Paket Alternatif menuju Cita-cita
Hari masih pagi ketika Umar bersama sepeda ontel tua milik
Bapaknya berjalan menyusuri jalan-jalan kecil menuju sekolah. Sebuah sekolah
yang berbeda dengan sekolah kebanyakan, sebuah sekolah yang banyak orang
memandang rendah derajatnya tak terkecuali murid yang belajar disana. Tapi Umar
tidak peduli. Umar mengabaikan omongan orang tentang sekolahnya. Bagi Umar,
sekolahnya sangat berharga. Ada pelajaran yang tentu tak akan ia dapatkan
ketika belajar di sekolah biasa. Lebih dari itu, sekolah seperti inilah yang
memang sesuai dengan kondisi ekonomi keluarganya.
Umar memasuki ruang kelas. Sepuluh menit lagi pelajaran akan dimulai.
Teman-teman Umar sudah banyak yang datang. Tak lama, Pak Mul datang dengan baju
dinas dan tas hitam kesayangannya serta sebuah map berwarna merah di tangan
kirinya.
“Assalamualaikum. Selamat pagi, anak-anak!”
“Waalaikum salam. Selamat pagi, Pak Guru!” Jawab anak-anak
kompak.
“Siapa Kalian?” Pak Mul membuka pelajaran pagi itu dengan teriakan
seperti yang biasa ia ucapkan setap harinya.
“Aku anak Indonesia!” Jawab anak-anak serempak dan bersemangat.

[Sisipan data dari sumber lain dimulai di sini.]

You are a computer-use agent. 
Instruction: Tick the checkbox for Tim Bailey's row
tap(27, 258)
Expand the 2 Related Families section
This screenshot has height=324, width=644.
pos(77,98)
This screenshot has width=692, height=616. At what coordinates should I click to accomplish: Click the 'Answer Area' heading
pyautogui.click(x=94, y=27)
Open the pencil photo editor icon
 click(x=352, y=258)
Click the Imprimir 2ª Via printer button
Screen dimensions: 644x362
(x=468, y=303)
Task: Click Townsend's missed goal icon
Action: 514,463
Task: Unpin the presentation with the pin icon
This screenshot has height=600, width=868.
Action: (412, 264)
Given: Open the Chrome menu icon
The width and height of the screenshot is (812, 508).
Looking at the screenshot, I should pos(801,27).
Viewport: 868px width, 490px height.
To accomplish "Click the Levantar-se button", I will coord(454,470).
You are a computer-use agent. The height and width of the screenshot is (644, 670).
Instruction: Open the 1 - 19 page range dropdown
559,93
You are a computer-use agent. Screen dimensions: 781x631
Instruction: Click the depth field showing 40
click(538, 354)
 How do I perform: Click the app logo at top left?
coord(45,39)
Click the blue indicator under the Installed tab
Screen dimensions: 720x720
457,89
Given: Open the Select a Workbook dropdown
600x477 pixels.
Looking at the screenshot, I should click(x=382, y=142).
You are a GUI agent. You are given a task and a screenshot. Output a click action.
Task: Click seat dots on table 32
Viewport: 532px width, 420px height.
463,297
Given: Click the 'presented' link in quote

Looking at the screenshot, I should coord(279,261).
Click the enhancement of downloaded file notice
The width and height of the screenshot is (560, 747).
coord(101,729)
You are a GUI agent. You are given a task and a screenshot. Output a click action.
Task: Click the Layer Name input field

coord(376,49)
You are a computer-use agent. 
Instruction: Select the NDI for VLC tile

“Apa bahasa persatuan kalian?”
“Bahasa Indonesia dan Aku cinta Bahasa Indonesia.” Jawab anak-anak
lebih keras dan lebih bersemangat. Pak Mul tersenyum, sebuah pemanasan yang
bagus. Pikirnya.
“Ok. Anak-anak, pelajaran pagi ini adalah pembahasan
mengenani cerita-cerita yang telah kalian tulis minggu lalu. Mungkin ada di antara
kalian yang mengajukan diri untuk tampil ke depan menceritakan kembali
tulisannya?”
Anak-anak saling pandang, melirik teman mereka. Tidak ada yang
mengacungkan tangan. Sepi, semua saling lirik, saling bisik.
Pak Mul terus menunggu. Menanti hingga ada salah seorang diantara
muridnya bersedia mengacungkan jari. Penantiannya membuahkan hasil. Umar salah
seorang muridnya mengacungkan jari.
“Ya Umar silahkan maju. Ceritakan
kembali apa yang kamu tulis minggu lalu.” Umar beranjak dari tempat duduknya berdiri
di depan, tangan kirinya memegang teks yang ia tulis. Umar menarik napas dalam.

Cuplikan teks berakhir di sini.